(The problem)
Each line below containing the word "grid" needs to be shown.

(Available data)
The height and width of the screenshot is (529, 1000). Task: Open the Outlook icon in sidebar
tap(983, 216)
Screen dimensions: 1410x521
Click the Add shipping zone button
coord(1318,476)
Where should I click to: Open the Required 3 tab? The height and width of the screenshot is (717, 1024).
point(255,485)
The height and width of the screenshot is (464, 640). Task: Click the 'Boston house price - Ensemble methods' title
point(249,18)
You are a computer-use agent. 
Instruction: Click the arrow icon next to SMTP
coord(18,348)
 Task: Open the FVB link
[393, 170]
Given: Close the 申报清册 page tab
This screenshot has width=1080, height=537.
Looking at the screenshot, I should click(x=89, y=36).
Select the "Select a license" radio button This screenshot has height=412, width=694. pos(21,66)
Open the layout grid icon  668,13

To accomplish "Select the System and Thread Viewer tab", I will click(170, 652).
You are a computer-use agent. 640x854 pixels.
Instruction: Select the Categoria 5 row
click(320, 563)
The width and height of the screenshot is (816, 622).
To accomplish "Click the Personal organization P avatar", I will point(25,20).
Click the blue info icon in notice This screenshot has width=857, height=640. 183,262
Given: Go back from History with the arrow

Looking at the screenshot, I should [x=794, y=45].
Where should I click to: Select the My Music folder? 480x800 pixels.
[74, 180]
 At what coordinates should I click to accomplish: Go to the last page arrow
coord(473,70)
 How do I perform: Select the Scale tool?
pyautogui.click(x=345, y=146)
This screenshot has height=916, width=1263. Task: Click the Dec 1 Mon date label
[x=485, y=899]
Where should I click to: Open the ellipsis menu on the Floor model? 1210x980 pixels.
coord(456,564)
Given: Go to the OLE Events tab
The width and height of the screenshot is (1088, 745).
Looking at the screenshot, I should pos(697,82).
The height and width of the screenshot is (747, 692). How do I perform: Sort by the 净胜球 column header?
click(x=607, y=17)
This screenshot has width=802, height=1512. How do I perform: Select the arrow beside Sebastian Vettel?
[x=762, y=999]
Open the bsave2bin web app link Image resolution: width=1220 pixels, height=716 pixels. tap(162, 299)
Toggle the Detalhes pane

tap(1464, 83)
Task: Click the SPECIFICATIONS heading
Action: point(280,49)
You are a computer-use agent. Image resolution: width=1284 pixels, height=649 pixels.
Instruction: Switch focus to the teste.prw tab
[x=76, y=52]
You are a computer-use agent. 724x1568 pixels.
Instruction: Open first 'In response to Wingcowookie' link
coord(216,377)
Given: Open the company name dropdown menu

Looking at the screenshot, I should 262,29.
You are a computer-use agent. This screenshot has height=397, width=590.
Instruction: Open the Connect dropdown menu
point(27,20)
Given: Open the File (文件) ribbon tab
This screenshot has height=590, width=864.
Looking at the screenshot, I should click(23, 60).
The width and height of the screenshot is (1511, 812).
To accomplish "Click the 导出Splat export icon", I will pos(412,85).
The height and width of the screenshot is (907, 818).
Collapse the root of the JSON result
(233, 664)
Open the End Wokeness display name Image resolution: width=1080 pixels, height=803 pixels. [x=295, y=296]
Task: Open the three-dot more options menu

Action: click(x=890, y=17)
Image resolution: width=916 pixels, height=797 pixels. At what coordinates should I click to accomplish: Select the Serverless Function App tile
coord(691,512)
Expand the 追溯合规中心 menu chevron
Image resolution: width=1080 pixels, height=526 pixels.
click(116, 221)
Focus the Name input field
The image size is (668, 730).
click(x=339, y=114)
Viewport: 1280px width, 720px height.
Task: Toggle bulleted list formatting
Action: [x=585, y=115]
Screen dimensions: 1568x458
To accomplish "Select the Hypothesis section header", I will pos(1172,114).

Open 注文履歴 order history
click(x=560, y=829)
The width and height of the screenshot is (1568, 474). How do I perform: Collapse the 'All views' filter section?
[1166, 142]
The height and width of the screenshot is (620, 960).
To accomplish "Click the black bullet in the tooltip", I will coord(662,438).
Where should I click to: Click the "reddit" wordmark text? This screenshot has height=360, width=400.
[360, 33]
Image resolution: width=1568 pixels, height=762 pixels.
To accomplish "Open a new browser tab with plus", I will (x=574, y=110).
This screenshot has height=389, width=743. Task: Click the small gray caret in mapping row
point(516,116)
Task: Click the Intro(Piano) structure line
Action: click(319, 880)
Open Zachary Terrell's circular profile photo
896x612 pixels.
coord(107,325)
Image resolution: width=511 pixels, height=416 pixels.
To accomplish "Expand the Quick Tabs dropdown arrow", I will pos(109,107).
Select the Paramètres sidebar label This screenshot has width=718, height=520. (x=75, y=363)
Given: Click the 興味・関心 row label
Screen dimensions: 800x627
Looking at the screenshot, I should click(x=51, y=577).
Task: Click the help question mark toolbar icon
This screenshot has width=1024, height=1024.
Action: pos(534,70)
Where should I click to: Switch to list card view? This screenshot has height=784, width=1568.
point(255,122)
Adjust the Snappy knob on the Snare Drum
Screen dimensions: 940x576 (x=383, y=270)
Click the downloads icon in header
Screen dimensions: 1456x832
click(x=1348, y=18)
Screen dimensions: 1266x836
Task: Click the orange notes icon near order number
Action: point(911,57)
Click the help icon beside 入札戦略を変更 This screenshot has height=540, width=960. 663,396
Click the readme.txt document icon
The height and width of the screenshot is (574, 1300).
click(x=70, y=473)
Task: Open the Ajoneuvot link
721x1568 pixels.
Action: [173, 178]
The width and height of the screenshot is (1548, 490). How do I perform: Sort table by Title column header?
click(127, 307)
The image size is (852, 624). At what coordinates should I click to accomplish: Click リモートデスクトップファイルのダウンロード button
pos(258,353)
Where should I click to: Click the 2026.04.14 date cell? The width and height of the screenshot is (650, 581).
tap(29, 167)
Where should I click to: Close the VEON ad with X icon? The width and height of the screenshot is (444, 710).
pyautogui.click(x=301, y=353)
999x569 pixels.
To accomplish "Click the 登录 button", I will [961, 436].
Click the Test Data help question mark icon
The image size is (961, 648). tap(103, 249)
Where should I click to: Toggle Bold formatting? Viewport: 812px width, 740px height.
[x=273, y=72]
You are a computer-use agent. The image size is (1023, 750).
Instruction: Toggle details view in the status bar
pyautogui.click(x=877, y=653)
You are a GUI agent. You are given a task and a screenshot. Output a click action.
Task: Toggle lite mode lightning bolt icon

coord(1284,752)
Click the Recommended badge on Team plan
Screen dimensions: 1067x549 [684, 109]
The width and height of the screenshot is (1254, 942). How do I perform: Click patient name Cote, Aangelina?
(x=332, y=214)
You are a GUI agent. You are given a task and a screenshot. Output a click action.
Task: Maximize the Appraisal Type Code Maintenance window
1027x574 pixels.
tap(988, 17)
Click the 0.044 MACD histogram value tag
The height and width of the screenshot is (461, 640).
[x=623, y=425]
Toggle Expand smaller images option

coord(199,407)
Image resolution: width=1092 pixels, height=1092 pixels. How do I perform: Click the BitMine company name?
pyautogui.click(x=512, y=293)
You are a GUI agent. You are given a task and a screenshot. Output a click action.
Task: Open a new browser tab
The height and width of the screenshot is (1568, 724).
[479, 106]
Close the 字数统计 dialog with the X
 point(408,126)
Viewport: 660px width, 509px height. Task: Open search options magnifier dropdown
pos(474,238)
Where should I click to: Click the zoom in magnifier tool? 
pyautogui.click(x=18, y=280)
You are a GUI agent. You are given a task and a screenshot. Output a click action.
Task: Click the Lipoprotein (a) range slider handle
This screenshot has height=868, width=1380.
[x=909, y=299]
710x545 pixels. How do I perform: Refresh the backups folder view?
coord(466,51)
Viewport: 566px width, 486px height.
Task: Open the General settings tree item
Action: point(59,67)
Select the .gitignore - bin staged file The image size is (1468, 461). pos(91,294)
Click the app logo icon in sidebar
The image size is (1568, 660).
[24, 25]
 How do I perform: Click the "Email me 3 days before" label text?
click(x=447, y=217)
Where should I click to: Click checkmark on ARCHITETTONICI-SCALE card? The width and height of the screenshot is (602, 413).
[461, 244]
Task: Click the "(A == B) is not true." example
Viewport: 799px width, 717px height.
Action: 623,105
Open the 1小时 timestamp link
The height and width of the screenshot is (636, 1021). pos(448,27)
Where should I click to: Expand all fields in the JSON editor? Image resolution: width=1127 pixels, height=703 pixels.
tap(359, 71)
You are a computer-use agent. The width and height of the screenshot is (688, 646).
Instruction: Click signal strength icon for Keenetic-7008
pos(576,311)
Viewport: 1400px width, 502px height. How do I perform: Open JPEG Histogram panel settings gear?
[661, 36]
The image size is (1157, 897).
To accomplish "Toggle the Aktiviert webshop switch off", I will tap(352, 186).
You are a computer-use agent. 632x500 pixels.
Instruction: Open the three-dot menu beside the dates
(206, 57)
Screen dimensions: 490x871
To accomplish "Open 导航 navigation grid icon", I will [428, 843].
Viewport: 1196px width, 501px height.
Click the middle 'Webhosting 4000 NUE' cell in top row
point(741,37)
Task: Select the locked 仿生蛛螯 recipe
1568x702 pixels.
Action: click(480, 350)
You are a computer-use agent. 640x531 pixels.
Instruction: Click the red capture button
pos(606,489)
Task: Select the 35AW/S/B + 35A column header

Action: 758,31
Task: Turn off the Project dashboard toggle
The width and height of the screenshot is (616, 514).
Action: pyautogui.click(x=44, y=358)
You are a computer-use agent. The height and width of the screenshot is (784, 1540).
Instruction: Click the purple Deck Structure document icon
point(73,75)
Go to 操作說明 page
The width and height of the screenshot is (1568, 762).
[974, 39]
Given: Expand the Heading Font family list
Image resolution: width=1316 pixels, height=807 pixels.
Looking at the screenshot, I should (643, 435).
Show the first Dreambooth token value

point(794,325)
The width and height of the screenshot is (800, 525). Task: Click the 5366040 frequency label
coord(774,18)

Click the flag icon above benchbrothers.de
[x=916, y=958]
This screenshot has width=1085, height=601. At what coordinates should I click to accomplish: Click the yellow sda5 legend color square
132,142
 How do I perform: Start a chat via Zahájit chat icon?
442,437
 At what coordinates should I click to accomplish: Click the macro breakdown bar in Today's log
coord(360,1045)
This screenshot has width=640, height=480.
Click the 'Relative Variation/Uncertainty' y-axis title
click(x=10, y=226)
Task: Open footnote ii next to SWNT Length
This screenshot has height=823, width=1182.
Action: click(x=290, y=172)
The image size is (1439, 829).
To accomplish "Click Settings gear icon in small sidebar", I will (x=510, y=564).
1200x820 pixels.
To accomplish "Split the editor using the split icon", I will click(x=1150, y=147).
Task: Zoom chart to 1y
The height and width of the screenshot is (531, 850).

(Worked solution)
Open the layout grid icon  668,13
To accomplish "Open 导航 navigation grid icon", I will [428, 843].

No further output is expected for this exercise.